PPAP represents a significant postoperative complication following pancreatic resection. Current evidence suggests associations between PPAP and morbidities in PD and DP cases. Notably, PPAP following DP appears to correlate with less severe clinical consequences compared to PD-associated PPAP.
胰十二指肠切除术后急性胰腺炎(PPAP)是胰十二指肠切除术(PD)或远端胰腺切除术(DP)后可能发生的严重并发症。目前缺乏针对PD和DP中PPAP差异的具体研究。
回顾性分析2019年至2024年间接受PD或DP的患者。收集围手术期参数和结果。PPAP根据国际胰腺手术研究组(ISGPS)制定的标准进行定义。

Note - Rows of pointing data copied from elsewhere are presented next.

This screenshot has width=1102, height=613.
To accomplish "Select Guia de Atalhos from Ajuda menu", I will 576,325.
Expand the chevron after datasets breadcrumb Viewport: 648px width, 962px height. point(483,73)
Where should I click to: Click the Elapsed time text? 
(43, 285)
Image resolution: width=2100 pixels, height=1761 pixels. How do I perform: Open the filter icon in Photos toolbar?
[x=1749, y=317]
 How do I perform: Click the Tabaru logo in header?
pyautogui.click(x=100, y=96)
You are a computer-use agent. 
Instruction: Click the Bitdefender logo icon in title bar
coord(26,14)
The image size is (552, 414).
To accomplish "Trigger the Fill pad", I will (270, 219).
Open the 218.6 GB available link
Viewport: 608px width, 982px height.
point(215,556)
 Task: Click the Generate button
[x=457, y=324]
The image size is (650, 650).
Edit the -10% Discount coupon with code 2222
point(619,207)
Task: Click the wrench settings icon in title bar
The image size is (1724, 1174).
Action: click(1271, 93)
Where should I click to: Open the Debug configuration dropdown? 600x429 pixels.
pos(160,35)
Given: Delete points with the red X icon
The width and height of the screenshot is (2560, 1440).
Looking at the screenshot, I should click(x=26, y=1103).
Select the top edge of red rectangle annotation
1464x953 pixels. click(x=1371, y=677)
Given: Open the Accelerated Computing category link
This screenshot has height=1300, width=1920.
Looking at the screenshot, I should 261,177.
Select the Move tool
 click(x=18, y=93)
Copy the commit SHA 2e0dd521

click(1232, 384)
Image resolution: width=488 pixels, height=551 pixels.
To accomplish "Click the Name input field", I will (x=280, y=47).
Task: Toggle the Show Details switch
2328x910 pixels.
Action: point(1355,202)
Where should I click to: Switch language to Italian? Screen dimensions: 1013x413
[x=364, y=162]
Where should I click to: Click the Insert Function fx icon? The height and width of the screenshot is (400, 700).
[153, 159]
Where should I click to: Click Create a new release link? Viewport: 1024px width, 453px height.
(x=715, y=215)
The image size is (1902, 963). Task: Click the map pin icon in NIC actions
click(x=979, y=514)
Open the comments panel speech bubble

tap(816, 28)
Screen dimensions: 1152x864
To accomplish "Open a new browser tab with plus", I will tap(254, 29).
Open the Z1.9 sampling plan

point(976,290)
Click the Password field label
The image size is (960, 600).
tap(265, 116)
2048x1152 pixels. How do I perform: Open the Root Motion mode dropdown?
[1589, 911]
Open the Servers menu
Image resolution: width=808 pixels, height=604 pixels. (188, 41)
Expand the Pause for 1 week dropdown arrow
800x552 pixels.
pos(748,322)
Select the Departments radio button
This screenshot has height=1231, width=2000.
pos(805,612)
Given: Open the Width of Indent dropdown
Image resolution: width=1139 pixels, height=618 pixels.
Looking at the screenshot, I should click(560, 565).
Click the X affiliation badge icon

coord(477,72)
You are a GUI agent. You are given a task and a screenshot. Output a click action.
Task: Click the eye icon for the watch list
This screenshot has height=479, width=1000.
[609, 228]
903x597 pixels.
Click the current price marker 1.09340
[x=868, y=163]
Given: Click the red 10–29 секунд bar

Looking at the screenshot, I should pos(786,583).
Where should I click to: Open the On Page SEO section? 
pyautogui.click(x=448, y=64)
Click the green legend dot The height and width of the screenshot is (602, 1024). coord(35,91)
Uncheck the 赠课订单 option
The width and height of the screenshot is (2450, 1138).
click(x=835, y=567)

研究队列包括1017例接受胰腺切除术的患者:670例行PD,347例行DP。在PD病例中,142例患者(21.19%)发生PPAP,且与术后胰瘘(POPF)的发生率较高显著相关(82.39%对37.12%,P<0.0001),尤其是B级和C级POPF病例(P<0.0001)。在DP病例中,17.58%的患者发生PPAP。在PD病例中,发生PPAP的患者发病率增加(P<0.0001),包括POPF发生率较高(91.8%对65.38%,P<0.0001)和B级POPF发生率较高(39.34%对11.54%,P<0.0001)。与接受PD的患者相比,接受DP的患者术后高淀粉酶血症(POH)的发生率较低(30.55%对43.88%,P<0.0001)。
PPAP是胰腺切除术后的一种重要术后并发症。目前证据表明PPAP与PD和DP病例中的发病率有关。值得注意的是,与PD相关的PPAP相比,DP后的PPAP似乎与较轻的临床后果相关。